WHAT YOU HAVE TO DO → Within the records below, reproduce without change the lines from the line that has "Viewport: 1920px width, 1200px" through the line that has "Given: Open the Activity History menu item", and only those.

Stored data →
--------------------------------------------------
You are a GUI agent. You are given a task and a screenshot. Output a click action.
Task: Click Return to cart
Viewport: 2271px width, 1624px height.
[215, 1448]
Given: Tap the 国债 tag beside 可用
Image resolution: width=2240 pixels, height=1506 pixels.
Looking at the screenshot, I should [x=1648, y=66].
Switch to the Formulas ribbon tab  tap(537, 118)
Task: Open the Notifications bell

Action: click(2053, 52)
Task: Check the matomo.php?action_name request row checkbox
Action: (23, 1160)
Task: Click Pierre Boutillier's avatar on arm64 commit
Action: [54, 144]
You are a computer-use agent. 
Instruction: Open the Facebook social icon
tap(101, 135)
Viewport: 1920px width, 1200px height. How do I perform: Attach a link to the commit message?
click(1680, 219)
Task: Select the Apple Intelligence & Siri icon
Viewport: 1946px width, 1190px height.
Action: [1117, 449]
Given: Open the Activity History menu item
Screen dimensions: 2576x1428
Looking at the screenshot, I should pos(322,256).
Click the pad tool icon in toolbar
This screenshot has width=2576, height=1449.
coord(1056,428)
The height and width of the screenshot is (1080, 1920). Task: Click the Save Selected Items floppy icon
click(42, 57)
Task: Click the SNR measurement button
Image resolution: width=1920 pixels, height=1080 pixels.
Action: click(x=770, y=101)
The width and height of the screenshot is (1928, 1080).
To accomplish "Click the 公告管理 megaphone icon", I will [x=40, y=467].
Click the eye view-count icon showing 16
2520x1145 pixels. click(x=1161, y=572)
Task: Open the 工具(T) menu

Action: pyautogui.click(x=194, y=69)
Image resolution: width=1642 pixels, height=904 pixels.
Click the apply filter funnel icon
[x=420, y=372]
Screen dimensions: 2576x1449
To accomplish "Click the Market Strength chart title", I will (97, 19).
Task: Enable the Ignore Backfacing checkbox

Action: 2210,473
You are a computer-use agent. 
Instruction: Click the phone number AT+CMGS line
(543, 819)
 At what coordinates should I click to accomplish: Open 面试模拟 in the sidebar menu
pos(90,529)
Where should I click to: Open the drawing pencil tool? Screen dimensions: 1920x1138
--------------------------------------------------
OUTPUT FOR THIS TASK →
Viewport: 1920px width, 1200px height. How do I perform: Attach a link to the commit message?
click(1680, 219)
Task: Select the Apple Intelligence & Siri icon
Viewport: 1946px width, 1190px height.
Action: [1117, 449]
Given: Open the Activity History menu item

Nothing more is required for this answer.